This is a part of the graduate research assistant screening process.
The following are the aim of my implementation.
- Create a client and server program communicating over TCP socket.
- Establish TLS connection between the client and server
- Implement a hash service on the server
- Take a number from the client
- Send this number over TLS to the server
- The server uses the Sha256 hash function within the OpenSSL library to generate a hash code for the number
- The server sends the hash code back to the client for display.
I implemented ‘Client.cpp’ and ‘Client.cpp’ that do the above aim.
Any opinion including the following is welcomed:
- Application of best practices and design pattern usage
- Potential security issues
- Performance
- Correctness in unanticipated cases
- Scalability
- Formatting
- Does my implementation exactly do what the aim describes?
I made self-signed
Code was developed and tested using
- Ubuntu 20.04
- OpenSSL 1.1.1
- g++ 7.5.0
(please ignore some instruction even if it does not match with your environment. I wrote it somewhere else and copied it. There is no problem when you review this code. The incongruence is intentional, not a mistake.)
1. install openssl-1.1.1i
1.1. download openssl-1.1.1i here : https://www.openssl.org/source/
1.2 You may follow this instruction on how to install openssl : https://askubuntu.com/questions/1102803/4.how-to-upgrade-openssl-1-1-0-to-1-1-1-in-ubuntu-18-04
NOTE : after download, change ‘openssl-1.1.1g’ into ‘openssl-1.1.1i’

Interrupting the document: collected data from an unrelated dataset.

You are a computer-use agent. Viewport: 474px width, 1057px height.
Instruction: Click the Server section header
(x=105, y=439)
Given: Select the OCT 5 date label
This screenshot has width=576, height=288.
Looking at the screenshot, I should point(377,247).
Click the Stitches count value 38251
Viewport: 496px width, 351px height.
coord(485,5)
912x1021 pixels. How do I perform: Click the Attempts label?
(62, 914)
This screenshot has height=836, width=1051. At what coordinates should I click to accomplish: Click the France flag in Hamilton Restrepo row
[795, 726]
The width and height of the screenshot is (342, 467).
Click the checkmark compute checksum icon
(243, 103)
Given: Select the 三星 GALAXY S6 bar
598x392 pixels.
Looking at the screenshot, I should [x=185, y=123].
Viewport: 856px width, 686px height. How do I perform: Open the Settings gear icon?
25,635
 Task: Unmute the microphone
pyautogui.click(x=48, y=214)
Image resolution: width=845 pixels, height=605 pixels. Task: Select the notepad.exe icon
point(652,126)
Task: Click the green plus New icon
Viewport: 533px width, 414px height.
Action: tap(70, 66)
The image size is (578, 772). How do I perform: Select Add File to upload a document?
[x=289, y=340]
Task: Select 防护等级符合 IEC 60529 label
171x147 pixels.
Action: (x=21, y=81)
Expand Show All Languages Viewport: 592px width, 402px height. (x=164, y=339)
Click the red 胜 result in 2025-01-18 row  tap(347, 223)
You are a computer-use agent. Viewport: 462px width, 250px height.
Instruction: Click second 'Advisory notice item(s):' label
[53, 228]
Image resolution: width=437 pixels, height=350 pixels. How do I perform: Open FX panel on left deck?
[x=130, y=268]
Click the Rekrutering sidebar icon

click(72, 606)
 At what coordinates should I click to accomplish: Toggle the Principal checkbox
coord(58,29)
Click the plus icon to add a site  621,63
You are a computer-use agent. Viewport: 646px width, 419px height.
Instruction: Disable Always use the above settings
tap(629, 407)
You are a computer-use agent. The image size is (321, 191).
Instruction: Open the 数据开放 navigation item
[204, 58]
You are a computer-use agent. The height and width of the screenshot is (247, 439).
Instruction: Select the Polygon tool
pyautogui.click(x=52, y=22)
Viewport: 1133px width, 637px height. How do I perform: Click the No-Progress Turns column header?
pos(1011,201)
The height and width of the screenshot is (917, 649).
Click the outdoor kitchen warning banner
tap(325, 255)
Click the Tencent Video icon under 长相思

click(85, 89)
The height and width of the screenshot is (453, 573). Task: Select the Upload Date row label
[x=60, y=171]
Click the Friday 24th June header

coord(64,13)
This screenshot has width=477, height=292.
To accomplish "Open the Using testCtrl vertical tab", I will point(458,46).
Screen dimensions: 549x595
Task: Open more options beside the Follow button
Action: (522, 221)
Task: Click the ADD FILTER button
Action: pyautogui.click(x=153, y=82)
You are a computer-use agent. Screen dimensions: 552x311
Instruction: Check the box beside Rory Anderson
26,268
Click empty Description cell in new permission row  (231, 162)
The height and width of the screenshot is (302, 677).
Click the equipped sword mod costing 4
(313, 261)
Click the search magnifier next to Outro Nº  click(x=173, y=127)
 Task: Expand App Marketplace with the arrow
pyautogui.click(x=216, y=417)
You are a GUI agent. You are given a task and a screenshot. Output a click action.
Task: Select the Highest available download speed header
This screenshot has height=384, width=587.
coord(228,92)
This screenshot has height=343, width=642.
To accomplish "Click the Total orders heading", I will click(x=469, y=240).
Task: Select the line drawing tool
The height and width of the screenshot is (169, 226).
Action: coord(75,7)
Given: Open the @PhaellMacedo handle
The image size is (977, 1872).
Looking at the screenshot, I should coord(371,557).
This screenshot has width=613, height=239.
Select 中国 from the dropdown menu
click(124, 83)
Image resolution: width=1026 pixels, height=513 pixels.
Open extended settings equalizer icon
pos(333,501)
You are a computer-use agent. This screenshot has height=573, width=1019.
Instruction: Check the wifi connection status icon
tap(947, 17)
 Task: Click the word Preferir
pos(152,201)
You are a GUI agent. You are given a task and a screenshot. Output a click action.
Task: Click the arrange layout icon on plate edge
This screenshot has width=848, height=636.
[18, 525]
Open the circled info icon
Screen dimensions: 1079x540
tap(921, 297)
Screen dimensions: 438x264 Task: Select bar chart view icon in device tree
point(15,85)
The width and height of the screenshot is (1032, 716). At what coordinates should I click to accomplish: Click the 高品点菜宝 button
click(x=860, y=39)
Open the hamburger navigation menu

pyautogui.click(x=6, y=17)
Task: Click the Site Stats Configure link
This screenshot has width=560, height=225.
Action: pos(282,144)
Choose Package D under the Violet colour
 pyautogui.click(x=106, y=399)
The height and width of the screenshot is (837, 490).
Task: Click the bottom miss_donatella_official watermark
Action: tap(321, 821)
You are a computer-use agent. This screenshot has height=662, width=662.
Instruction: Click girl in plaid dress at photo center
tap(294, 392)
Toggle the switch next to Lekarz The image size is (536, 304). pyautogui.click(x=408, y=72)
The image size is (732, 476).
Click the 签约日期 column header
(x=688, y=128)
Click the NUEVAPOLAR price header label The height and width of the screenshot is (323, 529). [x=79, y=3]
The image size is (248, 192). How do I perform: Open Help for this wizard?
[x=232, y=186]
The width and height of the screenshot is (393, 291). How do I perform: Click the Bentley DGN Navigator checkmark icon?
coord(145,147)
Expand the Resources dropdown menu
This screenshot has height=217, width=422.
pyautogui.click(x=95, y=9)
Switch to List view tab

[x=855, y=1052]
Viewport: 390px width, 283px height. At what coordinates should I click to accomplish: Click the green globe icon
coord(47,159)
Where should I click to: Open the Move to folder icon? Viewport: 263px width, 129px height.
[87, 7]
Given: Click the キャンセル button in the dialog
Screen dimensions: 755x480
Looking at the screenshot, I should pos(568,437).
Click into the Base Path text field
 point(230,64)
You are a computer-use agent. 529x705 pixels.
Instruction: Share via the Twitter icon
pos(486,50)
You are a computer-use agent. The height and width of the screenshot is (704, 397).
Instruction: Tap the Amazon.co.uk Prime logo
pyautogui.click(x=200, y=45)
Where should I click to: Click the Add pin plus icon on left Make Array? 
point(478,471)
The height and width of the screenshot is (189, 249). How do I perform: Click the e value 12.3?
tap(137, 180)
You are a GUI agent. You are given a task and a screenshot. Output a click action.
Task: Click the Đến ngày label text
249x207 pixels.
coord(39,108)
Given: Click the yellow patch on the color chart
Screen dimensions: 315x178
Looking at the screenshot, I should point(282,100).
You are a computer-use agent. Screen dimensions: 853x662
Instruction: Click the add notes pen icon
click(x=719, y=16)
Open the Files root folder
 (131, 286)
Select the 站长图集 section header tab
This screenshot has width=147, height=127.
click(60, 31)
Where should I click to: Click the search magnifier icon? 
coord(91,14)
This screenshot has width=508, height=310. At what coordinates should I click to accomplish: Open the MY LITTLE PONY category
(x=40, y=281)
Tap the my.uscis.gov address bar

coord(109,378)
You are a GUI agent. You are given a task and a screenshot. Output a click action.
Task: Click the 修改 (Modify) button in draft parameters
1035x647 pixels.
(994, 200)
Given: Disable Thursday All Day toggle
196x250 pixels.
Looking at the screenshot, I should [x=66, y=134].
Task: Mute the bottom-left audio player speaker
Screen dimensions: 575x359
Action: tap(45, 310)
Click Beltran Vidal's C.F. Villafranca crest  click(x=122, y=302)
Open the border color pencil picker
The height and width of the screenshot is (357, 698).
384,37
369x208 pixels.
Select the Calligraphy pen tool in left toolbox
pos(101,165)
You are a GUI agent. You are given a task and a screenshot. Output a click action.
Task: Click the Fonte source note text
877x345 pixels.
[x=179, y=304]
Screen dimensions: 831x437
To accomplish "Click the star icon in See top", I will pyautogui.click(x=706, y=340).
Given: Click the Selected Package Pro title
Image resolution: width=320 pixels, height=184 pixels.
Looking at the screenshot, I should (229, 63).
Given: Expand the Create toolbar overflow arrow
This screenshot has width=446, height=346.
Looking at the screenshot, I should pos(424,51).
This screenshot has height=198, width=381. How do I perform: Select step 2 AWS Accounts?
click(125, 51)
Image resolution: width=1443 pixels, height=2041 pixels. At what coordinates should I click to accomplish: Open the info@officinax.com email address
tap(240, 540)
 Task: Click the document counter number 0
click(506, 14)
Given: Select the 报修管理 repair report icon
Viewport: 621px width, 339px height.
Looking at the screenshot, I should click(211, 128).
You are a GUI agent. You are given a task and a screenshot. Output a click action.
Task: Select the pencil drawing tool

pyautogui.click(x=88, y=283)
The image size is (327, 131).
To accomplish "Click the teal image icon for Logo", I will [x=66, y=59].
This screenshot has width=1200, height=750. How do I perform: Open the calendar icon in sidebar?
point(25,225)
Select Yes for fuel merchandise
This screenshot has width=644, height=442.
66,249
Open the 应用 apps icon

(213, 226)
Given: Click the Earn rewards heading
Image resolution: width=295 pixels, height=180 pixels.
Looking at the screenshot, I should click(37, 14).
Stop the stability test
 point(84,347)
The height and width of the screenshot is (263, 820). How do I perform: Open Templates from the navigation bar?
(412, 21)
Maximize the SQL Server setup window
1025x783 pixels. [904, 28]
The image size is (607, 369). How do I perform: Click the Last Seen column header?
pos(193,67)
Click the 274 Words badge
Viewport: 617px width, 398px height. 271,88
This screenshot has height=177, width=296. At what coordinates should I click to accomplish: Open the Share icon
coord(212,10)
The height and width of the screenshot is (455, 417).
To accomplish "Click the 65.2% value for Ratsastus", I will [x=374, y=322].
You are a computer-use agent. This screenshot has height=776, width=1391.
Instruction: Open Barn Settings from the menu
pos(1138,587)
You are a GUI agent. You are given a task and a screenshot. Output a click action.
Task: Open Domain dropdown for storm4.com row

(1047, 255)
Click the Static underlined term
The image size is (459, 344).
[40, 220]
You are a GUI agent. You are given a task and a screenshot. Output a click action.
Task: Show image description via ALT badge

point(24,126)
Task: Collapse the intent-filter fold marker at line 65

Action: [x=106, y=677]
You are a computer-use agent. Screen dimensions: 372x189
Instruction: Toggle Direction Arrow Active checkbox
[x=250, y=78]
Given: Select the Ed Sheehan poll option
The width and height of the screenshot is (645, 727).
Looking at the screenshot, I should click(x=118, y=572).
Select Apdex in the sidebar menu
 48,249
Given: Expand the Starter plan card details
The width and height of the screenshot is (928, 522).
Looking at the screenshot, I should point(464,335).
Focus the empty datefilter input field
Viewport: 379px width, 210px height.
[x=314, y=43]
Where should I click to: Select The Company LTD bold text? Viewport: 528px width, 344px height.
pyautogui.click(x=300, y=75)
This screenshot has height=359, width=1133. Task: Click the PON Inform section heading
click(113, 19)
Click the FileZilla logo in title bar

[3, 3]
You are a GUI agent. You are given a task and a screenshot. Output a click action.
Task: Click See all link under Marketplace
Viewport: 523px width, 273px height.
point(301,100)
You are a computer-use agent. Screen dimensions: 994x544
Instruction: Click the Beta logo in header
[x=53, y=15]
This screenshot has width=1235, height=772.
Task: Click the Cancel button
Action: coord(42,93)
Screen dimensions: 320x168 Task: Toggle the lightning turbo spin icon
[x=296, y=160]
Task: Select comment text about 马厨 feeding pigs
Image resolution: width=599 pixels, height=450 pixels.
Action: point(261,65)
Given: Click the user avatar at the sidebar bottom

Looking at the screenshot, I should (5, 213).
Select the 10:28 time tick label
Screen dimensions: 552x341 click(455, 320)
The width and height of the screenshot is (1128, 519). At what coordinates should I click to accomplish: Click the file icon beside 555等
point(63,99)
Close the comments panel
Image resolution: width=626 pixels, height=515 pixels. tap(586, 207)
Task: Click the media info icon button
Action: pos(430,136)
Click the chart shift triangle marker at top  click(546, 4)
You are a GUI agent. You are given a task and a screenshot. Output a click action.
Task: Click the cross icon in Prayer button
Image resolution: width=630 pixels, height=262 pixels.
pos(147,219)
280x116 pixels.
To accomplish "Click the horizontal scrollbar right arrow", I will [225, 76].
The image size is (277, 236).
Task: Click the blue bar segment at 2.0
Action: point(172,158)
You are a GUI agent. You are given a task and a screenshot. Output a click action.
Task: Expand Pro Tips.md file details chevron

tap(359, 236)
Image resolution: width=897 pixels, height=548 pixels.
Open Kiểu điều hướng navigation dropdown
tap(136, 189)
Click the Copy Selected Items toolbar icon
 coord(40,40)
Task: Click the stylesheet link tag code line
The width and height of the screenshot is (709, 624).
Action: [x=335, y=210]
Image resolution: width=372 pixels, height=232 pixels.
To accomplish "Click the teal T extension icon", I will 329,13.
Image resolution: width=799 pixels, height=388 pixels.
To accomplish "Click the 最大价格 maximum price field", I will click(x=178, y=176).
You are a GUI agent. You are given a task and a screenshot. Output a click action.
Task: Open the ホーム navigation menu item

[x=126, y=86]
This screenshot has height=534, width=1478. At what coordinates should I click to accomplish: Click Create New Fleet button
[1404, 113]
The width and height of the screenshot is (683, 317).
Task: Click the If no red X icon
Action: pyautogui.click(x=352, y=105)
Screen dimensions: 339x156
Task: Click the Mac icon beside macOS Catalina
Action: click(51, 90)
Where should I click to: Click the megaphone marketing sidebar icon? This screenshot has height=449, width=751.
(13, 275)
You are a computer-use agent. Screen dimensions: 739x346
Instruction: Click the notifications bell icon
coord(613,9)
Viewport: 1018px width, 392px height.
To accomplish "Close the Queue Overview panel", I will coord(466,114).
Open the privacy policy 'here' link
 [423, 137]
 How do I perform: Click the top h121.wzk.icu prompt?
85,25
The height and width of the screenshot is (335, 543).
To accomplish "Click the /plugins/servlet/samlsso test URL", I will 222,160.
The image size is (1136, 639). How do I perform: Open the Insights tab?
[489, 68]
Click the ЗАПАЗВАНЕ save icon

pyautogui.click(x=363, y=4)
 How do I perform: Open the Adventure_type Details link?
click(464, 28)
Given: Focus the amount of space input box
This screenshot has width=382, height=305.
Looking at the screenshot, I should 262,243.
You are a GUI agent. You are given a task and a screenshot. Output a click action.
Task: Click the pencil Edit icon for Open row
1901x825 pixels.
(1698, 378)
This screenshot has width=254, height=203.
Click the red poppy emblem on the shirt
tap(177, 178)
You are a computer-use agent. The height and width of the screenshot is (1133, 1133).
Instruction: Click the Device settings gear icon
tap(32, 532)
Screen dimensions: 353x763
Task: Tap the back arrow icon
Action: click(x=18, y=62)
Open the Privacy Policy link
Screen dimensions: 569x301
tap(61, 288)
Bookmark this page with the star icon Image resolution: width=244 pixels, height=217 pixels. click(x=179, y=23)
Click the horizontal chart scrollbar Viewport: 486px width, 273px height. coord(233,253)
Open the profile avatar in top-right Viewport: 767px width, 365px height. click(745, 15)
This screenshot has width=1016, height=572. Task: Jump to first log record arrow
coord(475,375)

2. Secure a certificate and a private key
Do 2.1 or 2.2
2.1. create your own certificate
openssl req -new -x509 -nodes -config ssl.conf -out cert.pem -keyout key.pem -days 365
ssl.conf is uploaded.
For more information on how to create certificates, see: https://linuxize.com/post/creating-a-self-signed-ssl-certificate/
2.2 use uploaded certificate (cert.pem) and a private key (key.pem)
For convenient testing, I made ssl.conf my myself. Using ssl.conf, I made a certificate and a private key. That is, the Certificate Authority is a single self-signed certificate only I have access to. I know a private key should not be shared. This is only for convenient testing.
3. run code
(Server)
g++ -Wall -o Server Server.cpp -lssl -lm -lcrypto
I uploaded 'Server'. Therefore, you may skip it. This is only for convenient testing.
./Server (port) (cert.pem's path) (private key.pem's path) (the number of clients are allowed to request connection)
./Server 9876 ./cert.pem ./ket.pem 5
(Client)
g++ -Wall -o Client Client.cpp -lssl -lm -lcrypto
I uploaded 'Server'. Therefore, you may skip it. This is only for convenient testing.
./Server (hostname) (port)
./Client 127.0.0.1 9876
You can see results in localhost if you enter 127.0.0.1.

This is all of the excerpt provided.